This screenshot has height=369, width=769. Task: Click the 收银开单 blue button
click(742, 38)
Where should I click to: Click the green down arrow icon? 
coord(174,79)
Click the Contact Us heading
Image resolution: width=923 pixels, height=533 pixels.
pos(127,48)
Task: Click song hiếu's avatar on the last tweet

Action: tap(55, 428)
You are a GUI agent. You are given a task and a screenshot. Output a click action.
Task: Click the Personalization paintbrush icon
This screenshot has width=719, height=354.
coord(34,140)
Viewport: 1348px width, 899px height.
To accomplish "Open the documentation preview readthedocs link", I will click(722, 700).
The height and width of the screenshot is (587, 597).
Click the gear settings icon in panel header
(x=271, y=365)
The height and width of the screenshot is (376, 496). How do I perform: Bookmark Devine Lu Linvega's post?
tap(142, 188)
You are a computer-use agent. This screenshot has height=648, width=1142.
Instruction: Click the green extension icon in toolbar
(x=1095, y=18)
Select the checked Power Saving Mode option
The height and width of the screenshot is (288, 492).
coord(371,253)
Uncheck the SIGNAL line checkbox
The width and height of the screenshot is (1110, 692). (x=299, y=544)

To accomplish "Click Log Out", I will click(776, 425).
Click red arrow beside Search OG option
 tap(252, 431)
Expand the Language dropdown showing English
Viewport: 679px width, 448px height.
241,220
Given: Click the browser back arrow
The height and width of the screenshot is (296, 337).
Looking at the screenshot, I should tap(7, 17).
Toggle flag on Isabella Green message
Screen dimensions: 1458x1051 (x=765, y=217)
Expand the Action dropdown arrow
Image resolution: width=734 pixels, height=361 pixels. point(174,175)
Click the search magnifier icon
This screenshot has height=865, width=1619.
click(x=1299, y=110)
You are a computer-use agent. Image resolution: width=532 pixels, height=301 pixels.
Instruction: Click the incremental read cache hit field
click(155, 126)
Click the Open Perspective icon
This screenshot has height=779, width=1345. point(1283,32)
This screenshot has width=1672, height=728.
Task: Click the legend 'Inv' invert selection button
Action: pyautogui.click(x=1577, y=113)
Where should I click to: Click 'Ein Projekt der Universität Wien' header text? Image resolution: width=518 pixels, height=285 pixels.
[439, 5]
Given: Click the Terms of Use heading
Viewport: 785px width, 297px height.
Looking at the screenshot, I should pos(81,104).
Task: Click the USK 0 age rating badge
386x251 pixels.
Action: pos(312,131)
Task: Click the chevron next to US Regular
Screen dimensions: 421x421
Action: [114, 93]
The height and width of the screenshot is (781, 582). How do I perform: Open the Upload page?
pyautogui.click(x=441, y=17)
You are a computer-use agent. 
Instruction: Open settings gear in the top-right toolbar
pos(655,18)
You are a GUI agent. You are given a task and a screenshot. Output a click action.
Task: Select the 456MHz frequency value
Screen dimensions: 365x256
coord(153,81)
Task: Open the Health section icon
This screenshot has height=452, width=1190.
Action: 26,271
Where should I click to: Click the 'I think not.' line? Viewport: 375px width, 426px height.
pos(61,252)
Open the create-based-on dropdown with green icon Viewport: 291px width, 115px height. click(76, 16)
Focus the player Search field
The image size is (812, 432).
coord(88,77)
....
- Work to be completed
Keeping every line exactly as it is, retype the entries shown above.

- Written answer
This screenshot has height=369, width=769. Task: Click the 收银开单 blue button
click(742, 38)
Where should I click to: Click the green down arrow icon? 
coord(174,79)
Click the Contact Us heading
Image resolution: width=923 pixels, height=533 pixels.
pos(127,48)
Task: Click song hiếu's avatar on the last tweet

Action: tap(55, 428)
You are a GUI agent. You are given a task and a screenshot. Output a click action.
Task: Click the Personalization paintbrush icon
This screenshot has width=719, height=354.
coord(34,140)
Viewport: 1348px width, 899px height.
To accomplish "Open the documentation preview readthedocs link", I will click(722, 700).
The height and width of the screenshot is (587, 597).
Click the gear settings icon in panel header
(x=271, y=365)
The height and width of the screenshot is (376, 496). How do I perform: Bookmark Devine Lu Linvega's post?
tap(142, 188)
You are a computer-use agent. This screenshot has height=648, width=1142.
Instruction: Click the green extension icon in toolbar
(x=1095, y=18)
Select the checked Power Saving Mode option
The height and width of the screenshot is (288, 492).
coord(371,253)
Uncheck the SIGNAL line checkbox
The width and height of the screenshot is (1110, 692). (x=299, y=544)

To accomplish "Click Log Out", I will click(776, 425).
Click red arrow beside Search OG option
 tap(252, 431)
Expand the Language dropdown showing English
Viewport: 679px width, 448px height.
241,220
Given: Click the browser back arrow
The height and width of the screenshot is (296, 337).
Looking at the screenshot, I should tap(7, 17).
Toggle flag on Isabella Green message
Screen dimensions: 1458x1051 (x=765, y=217)
Expand the Action dropdown arrow
Image resolution: width=734 pixels, height=361 pixels. point(174,175)
Click the search magnifier icon
This screenshot has height=865, width=1619.
click(x=1299, y=110)
You are a computer-use agent. Image resolution: width=532 pixels, height=301 pixels.
Instruction: Click the incremental read cache hit field
click(155, 126)
Click the Open Perspective icon
This screenshot has height=779, width=1345. point(1283,32)
This screenshot has width=1672, height=728.
Task: Click the legend 'Inv' invert selection button
Action: pyautogui.click(x=1577, y=113)
Where should I click to: Click 'Ein Projekt der Universität Wien' header text? Image resolution: width=518 pixels, height=285 pixels.
[439, 5]
Given: Click the Terms of Use heading
Viewport: 785px width, 297px height.
Looking at the screenshot, I should pos(81,104).
Task: Click the USK 0 age rating badge
386x251 pixels.
Action: pos(312,131)
Task: Click the chevron next to US Regular
Screen dimensions: 421x421
Action: [114, 93]
The height and width of the screenshot is (781, 582). How do I perform: Open the Upload page?
pyautogui.click(x=441, y=17)
You are a computer-use agent. 
Instruction: Open settings gear in the top-right toolbar
pos(655,18)
You are a GUI agent. You are given a task and a screenshot. Output a click action.
Task: Select the 456MHz frequency value
Screen dimensions: 365x256
coord(153,81)
Task: Open the Health section icon
This screenshot has height=452, width=1190.
Action: 26,271
Where should I click to: Click the 'I think not.' line? Viewport: 375px width, 426px height.
pos(61,252)
Open the create-based-on dropdown with green icon Viewport: 291px width, 115px height. click(76, 16)
Focus the player Search field
The image size is (812, 432).
coord(88,77)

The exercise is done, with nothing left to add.